:: Stored data

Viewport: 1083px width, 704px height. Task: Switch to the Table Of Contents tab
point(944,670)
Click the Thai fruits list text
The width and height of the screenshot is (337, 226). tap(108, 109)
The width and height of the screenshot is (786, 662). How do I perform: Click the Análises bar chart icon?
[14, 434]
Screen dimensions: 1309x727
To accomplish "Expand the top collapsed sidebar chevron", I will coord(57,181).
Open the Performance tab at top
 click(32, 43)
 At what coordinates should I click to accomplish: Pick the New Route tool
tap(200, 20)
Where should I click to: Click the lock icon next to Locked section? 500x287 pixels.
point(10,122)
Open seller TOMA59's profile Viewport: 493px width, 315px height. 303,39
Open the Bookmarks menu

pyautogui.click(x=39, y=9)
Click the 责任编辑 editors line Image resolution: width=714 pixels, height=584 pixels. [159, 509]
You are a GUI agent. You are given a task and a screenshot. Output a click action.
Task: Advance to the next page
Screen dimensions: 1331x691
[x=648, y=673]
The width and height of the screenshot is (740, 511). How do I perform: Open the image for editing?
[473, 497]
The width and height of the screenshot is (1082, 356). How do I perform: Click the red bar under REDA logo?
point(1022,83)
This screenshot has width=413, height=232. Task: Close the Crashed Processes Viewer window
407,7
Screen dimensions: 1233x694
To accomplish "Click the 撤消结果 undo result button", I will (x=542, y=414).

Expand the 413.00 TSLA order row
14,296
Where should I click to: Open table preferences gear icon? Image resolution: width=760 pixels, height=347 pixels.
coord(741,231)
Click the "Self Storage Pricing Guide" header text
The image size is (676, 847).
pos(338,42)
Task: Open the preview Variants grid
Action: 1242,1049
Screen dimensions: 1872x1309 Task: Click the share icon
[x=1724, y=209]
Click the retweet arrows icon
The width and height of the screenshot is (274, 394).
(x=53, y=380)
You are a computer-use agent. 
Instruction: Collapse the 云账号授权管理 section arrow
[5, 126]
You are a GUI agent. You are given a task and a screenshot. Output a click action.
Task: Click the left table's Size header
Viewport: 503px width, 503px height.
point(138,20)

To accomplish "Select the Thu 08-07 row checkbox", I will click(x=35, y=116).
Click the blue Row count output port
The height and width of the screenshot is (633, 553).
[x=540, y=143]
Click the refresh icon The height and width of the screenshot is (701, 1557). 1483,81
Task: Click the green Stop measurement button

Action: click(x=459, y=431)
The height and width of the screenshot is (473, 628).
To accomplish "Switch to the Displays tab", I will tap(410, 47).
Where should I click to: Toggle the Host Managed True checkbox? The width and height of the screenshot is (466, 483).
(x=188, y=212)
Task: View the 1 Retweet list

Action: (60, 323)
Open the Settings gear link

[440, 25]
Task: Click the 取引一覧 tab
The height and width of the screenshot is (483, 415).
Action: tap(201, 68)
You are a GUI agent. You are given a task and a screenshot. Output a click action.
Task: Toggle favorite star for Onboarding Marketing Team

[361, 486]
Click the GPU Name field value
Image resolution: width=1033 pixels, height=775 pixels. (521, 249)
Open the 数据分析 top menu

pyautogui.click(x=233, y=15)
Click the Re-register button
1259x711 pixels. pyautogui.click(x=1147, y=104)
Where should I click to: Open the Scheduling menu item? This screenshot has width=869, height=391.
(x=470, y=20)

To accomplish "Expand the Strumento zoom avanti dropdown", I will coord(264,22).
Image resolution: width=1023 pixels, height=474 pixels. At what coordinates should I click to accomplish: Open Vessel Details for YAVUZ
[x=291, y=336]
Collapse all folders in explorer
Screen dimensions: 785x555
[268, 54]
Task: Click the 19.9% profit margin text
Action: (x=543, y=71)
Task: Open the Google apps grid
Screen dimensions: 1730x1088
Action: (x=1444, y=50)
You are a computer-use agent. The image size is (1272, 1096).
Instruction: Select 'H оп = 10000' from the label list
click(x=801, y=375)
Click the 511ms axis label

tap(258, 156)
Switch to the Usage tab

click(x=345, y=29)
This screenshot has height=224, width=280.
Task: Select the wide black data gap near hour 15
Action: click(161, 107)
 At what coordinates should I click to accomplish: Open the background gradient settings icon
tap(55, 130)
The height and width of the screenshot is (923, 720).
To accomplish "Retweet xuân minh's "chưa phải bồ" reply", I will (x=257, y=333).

::::

> [Exercise description] How many lines in the rows above contain the word "what"? Reply with the number alone.

> [Task response] 3